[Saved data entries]
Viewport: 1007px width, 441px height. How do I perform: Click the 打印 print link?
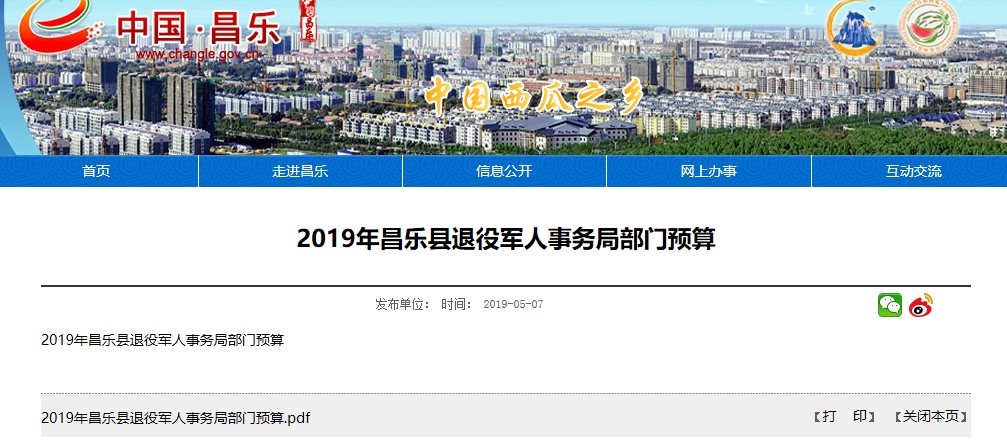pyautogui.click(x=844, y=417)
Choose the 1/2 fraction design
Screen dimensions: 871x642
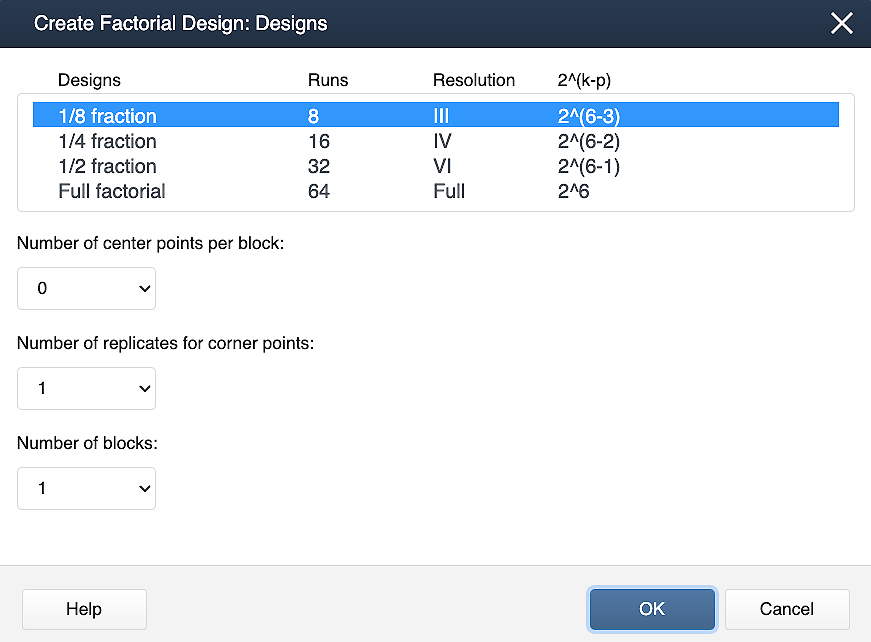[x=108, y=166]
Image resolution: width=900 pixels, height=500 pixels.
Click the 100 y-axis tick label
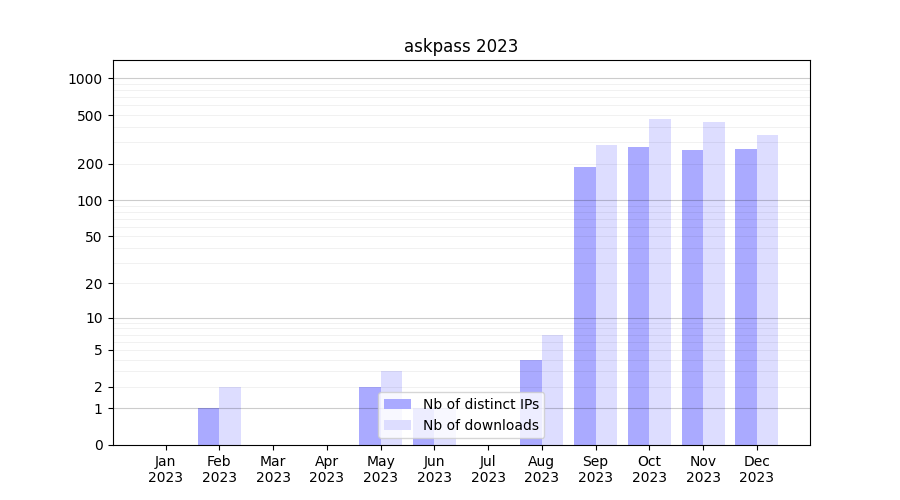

...

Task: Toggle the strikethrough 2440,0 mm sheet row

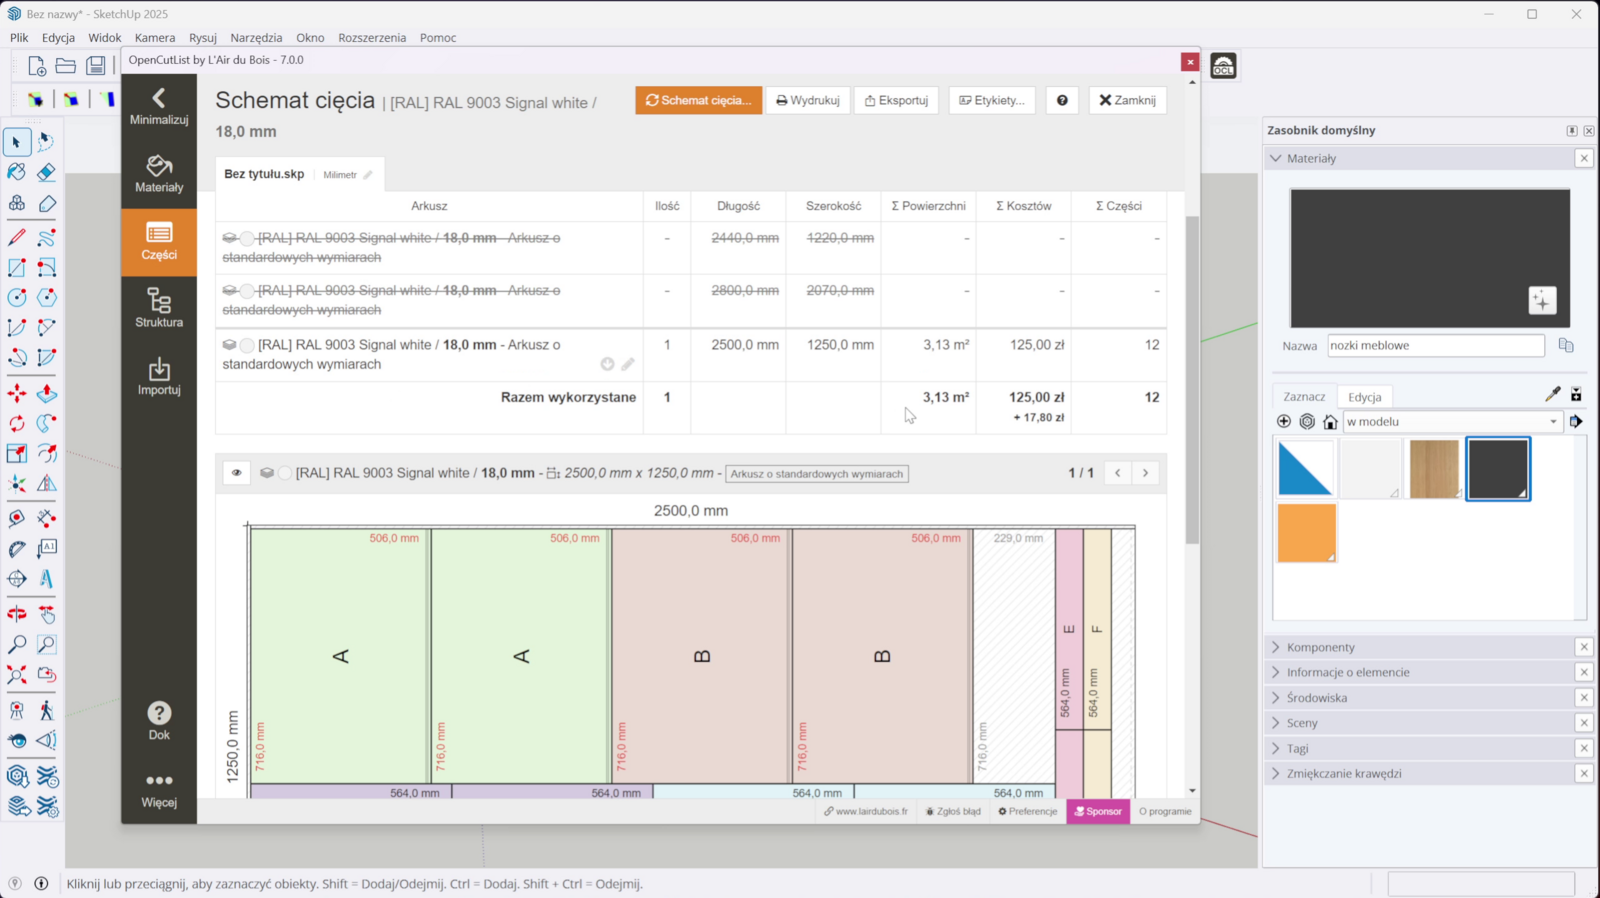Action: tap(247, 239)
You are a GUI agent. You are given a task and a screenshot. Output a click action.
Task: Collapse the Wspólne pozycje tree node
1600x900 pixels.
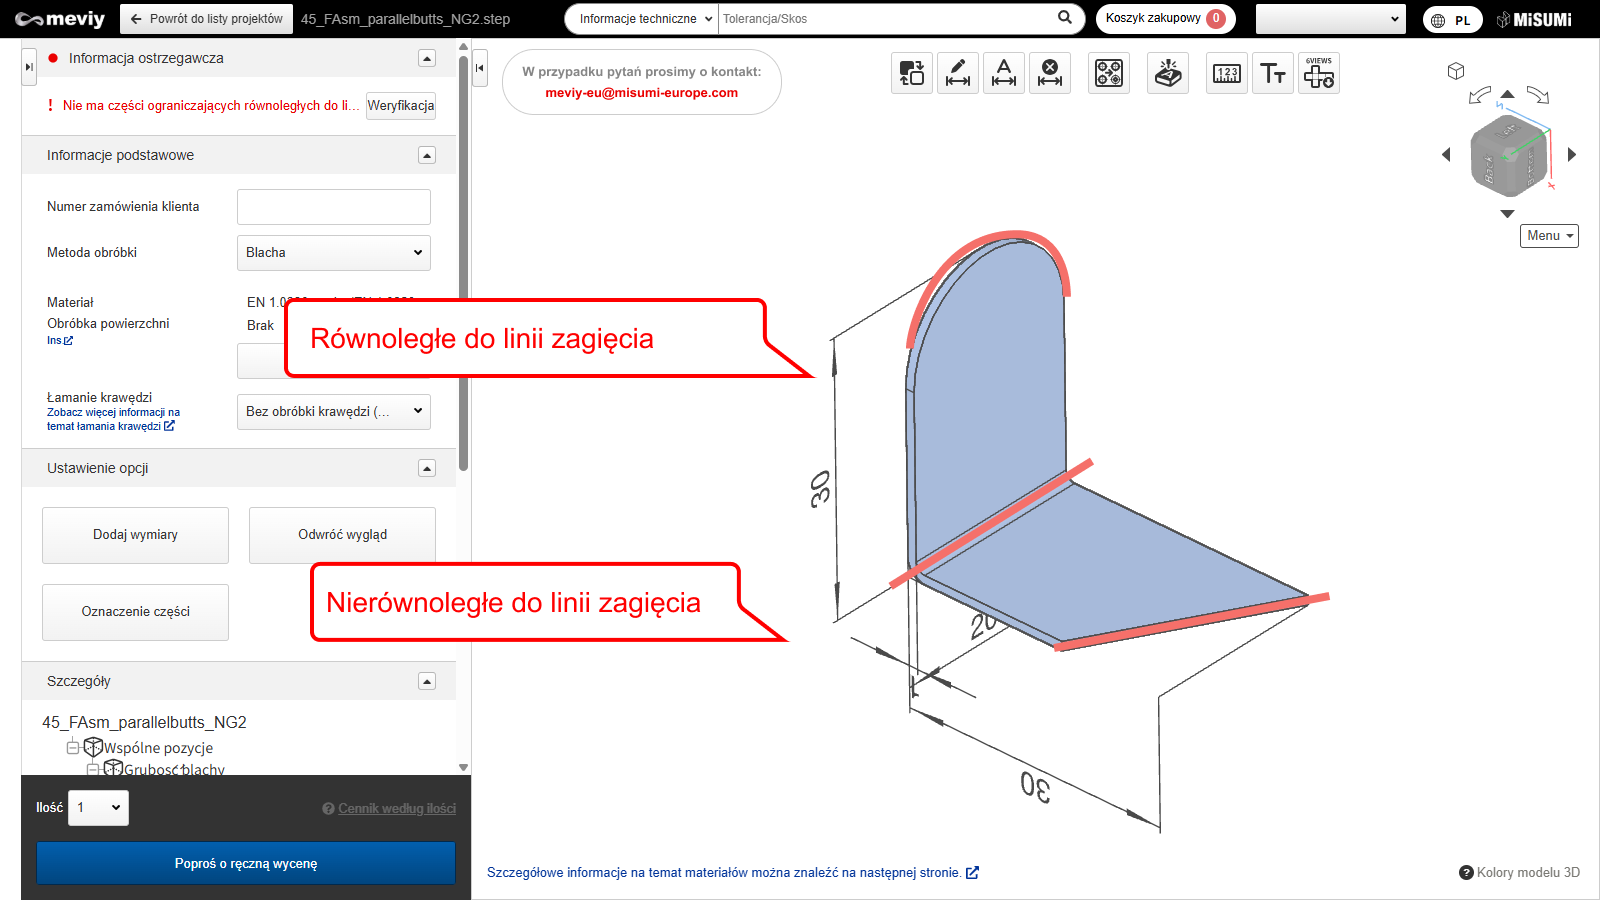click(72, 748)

Task to complete =
Start with the line above that contains "Image resolution: width=900" and end with the line that contains "Click the 100 y-axis tick label". Write out those lines exactly, and only those.

Written answer =
Image resolution: width=900 pixels, height=500 pixels.
Click the 100 y-axis tick label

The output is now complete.